Opening Remarks: "In the second round, we’ve been a little but busy.
"Vinny Curry is a rush defensive end from Marshall. I mentioned this the last time I was up here but really he was just the best player on the board at that time. There was no way that we could pass him up just sitting there. He wasn’t an immediate need or anything like that. It’s not a worry with any of the guys that we have like (DE) Brandon (Graham) coming off of a knee or anything like that. That’s not what this is all about.
"It’s just a heck of a young football player who might be the biggest Eagles fan ever. He grew up in Jersey here. I think when you meet him, you’ll see he grew up an Eagles fan and he’s dreamed of playing here. He and (defensive line coach) Jim Washburn developed a relationship over this whole draft process and have stayed in close communication with each other throughout this thing. Again, he has one speed and that’s 100 miles per hour. That’s how he plays. Along with all of his vivacious personality, he’s quite a colorful guy and really loves to play the game."
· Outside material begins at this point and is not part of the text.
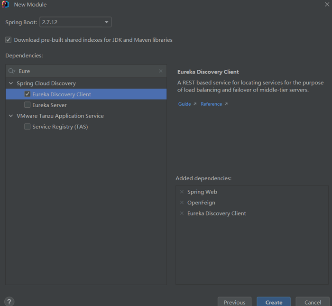332x306 pixels.
Task: Open the help question mark button
Action: (x=9, y=301)
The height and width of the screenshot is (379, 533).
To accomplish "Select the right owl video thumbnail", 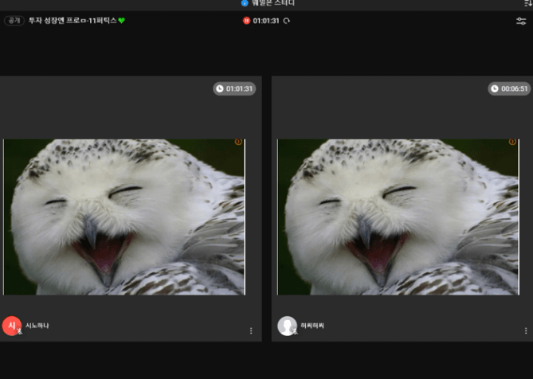I will click(x=398, y=217).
On selecting three defensive players to open the draft: "A lot of it is best player available the way it fell. It wasn’t something where we came in with a plan that just says, ‘Hey, we’re going to go strictly just defense.’ It’s welcomed, and I thought we were playing very good defense at the end of the year. We had these fellas into it and into the mix. It creates great competition and certainly increases our athleticism. Certainly these three guys are great athletes."
On whether they traded down because there were guys they liked toward the bottom of the second round: "We did. We had a handful of guys sitting there that we liked. Vinny was one of them."
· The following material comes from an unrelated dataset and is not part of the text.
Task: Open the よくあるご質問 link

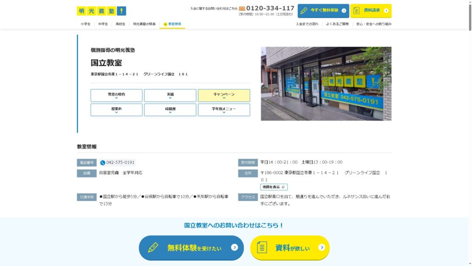Action: pyautogui.click(x=337, y=24)
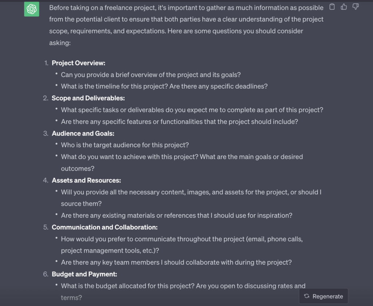The width and height of the screenshot is (373, 306).
Task: Click the key team members question
Action: 176,262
On a possible logjam at defensive end: "You’re going to carry four to five defensive ends during the season, and that’s a very good problem to have. A very good problem to have. I don’t mind that one bit and I love that competition there. I’m excited to see how Vinny fits in there and works."
On why Kendricks fits at SAM: "He’s played all the positions. The one thing that really interests me there is we’re getting a phenomenal pass rusher on that side. We’re getting someone who can really cover the tight end, and his pass cover skills are a strong part of his game. When you see the way he’s built, you’re understand. He plays a very physical game. You’ve heard the term when someone is very heavy handed, so when he locks onto you, he’s pretty strong with that."
On whether SAM is evolving more into a speed position than a size position: "You need a combination. In this day and age, you’ve seen where the safeties evolved in this league to where if you can’t cover and run, you’re going to have an issue and you’re going to get exploited. That’s the case with your outside linebackers in a 4-3. You’d like them to have the ability to run and be athletic and make plays."
On Kendricks handling tight ends that are larger than him: "He’s had success with that. In the Pac-10, they throw the ball once or twice out there. You get a little bit of a pinch there with him covering some guys. We’ll see how he does. That’s been one of his strengths so we’ll see how that transfers over. I’m thinking it will. You’re also getting a team captain and a tenacious football player. I know they’re showing some of those clips but that’s kind of what he is and that’s what you get. He’s one of those guys who love to play the game."
On what makes speed a valuable commodity for an outside linebacker to have: "You want to try to, from an offensive standpoint, find a weakness in the defense. Then, you want to exploit those weaknesses. From a coaching standpoint, I’m trying to eliminate any of those weaknesses the best I can from a defensive standpoint. I think that these players, and in particular you’re asking about Kendricks, he’s the type of player that doesn’t present you with a lot of weaknesses as long as it carries over. He is coming from the college level and I’m expecting it to carry over obviously or I wouldn’t have taken him, but as (general manager) Howie (Roseman) and I looked at this thing, we just thought that he had great speed, cover ability, toughness, and all of those things you’re looking for from those linebackers."
On whether speed is more valuable because of teams copying New England’s tight end system: "That’s a unique situation with a unique quarterback. How much of that happens, I can’t tell you that. I don’t know if that’s going to be a trend or not. Tight ends in this league have been catching balls a lot over the years."
On whether there are steps that have to be taken when a player like Curry drops: "I think we know a lot about him. He’s a local kid, and things like this happen during the draft. When you get into the second and third rounds and whatever flavor that team wants, and so he got passed up. I don’t think it’s anything against his play ability, character or anything like that. He’s not a problem. He was a very productive player at Marshall against good caliber players. You see it happen every year, though."
On whether he projected Curry to be a late first-round pick: "Yeah, late first, high second. I think that’s where most people probably had him just from talking around. I think most people had him in that area."
On whether there are any issues with Kendricks being suspended two games in college: "No, I think we’re alright there."